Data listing

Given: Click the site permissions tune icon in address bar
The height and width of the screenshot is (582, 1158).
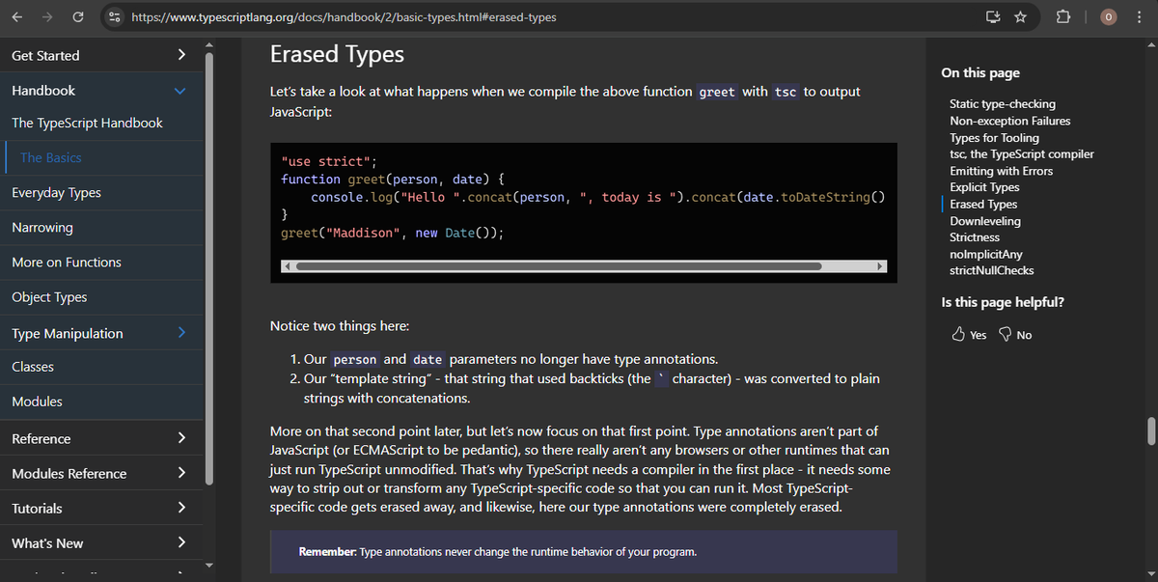Looking at the screenshot, I should pyautogui.click(x=115, y=16).
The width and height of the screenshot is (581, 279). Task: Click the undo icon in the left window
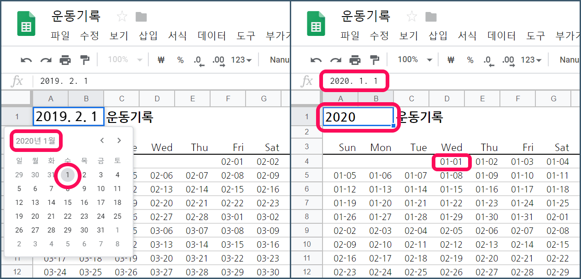point(26,60)
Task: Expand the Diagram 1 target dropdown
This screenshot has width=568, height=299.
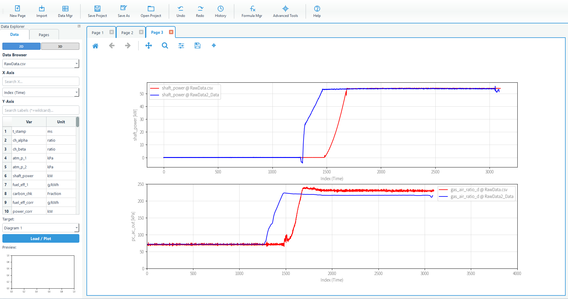Action: [x=76, y=228]
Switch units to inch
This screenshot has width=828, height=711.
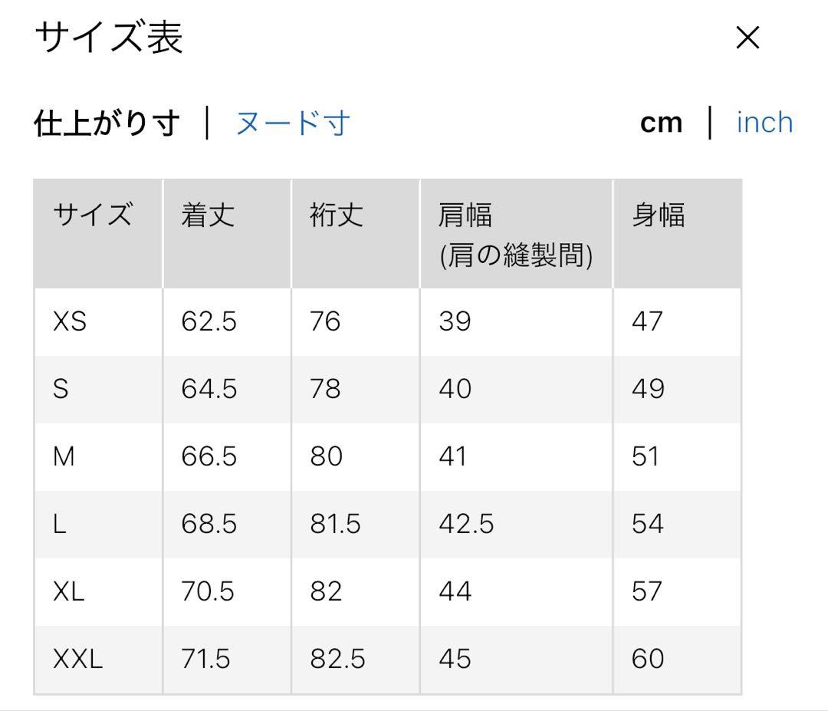tap(764, 123)
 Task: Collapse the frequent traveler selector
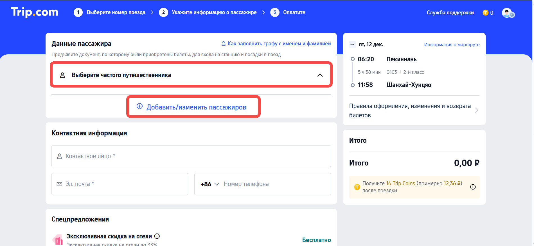pos(320,75)
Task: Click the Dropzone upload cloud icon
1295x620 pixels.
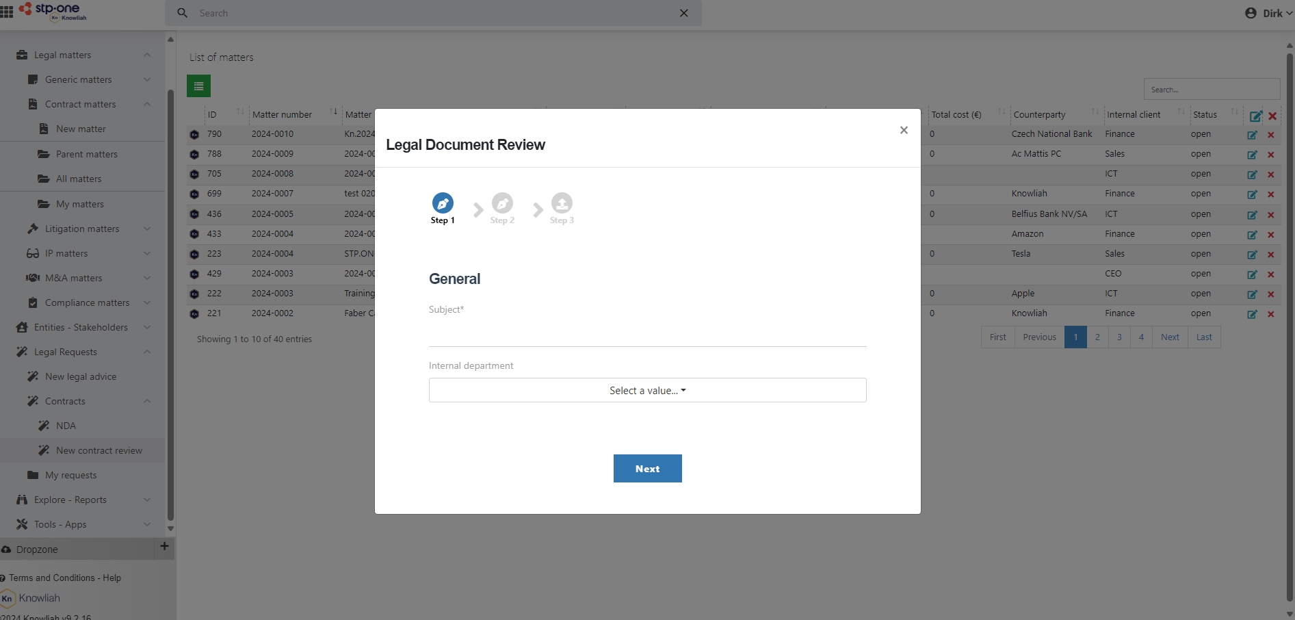Action: (6, 549)
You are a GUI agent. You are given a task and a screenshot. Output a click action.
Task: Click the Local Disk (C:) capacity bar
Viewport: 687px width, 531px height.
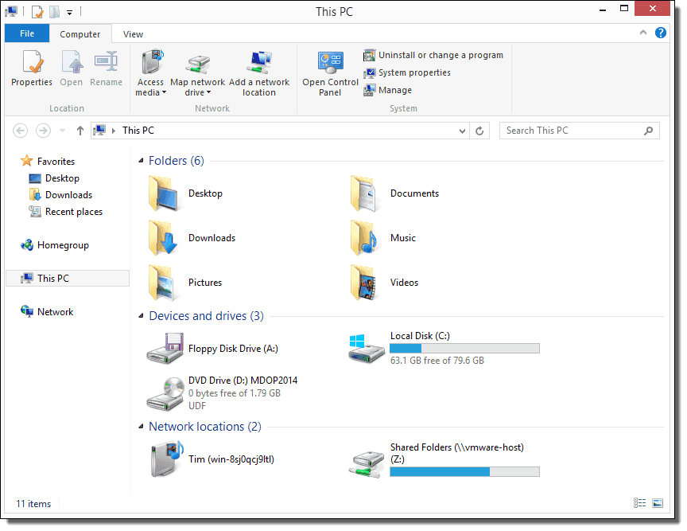point(464,347)

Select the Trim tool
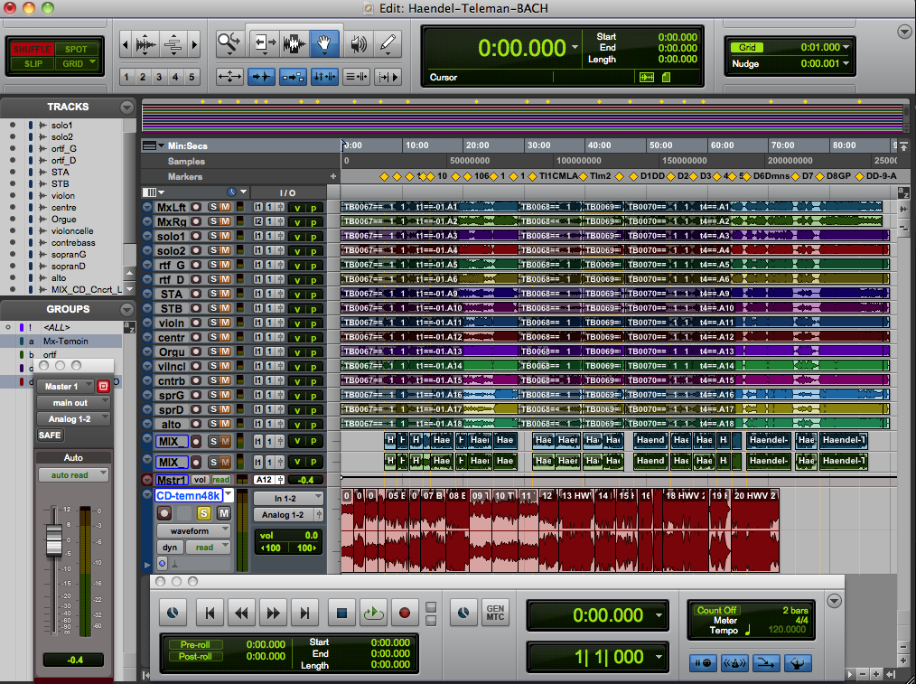coord(263,42)
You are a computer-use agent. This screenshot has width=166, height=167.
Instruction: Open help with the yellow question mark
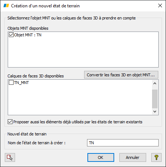tap(156, 157)
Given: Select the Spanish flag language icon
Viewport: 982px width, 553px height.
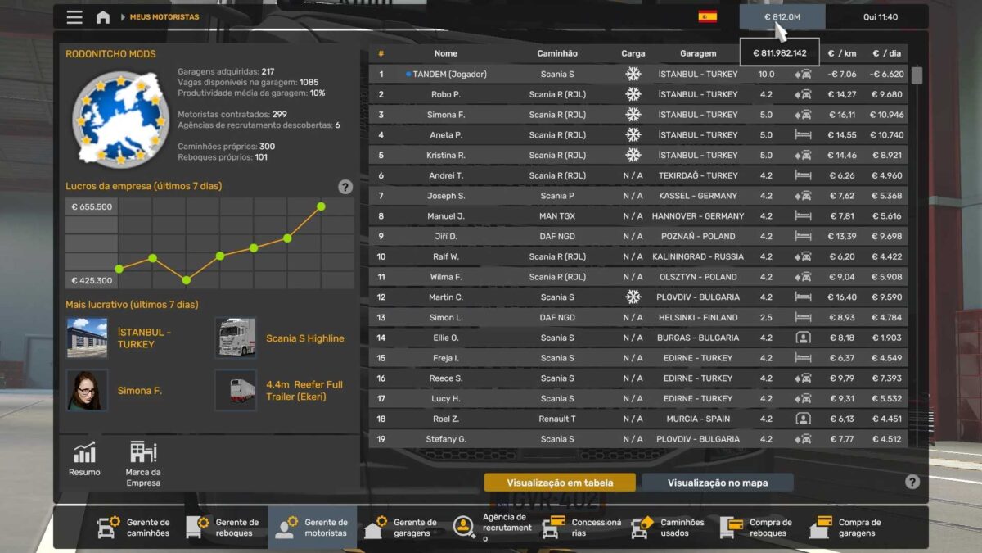Looking at the screenshot, I should (x=707, y=17).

The problem:
Rewrite every line of the data above as a numbered list, skipping the blank lines. Leave the pictures out of your answer.

Reply to the exercise:
1. Given: Click the site permissions tune icon in address bar
2. The height and width of the screenshot is (582, 1158).
3. Looking at the screenshot, I should pyautogui.click(x=115, y=16).
4. The width and height of the screenshot is (581, 279). Task: Click the undo icon in the left window
5. point(26,60)
6. Task: Expand the Diagram 1 target dropdown
7. This screenshot has width=568, height=299.
8. Action: [x=76, y=228]
9. Switch units to inch
10. This screenshot has width=828, height=711.
11. tap(764, 123)
12.  Task: Collapse the frequent traveler selector
13. pos(320,75)
14. Task: Click the Dropzone upload cloud icon
15. 1295x620 pixels.
16. Action: (6, 549)
17. You are a GUI agent. You are given a task and a screenshot. Output a click action.
18. Task: Click the Local Disk (C:) capacity bar
19. Viewport: 687px width, 531px height.
20. point(464,347)
21. Select the Trim tool
22. coord(263,42)
23. You are a computer-use agent. This screenshot has width=166, height=167.
24. Instruction: Open help with the yellow question mark
25. tap(156, 157)
26. Given: Select the Spanish flag language icon
27. Viewport: 982px width, 553px height.
28. Looking at the screenshot, I should (x=707, y=17).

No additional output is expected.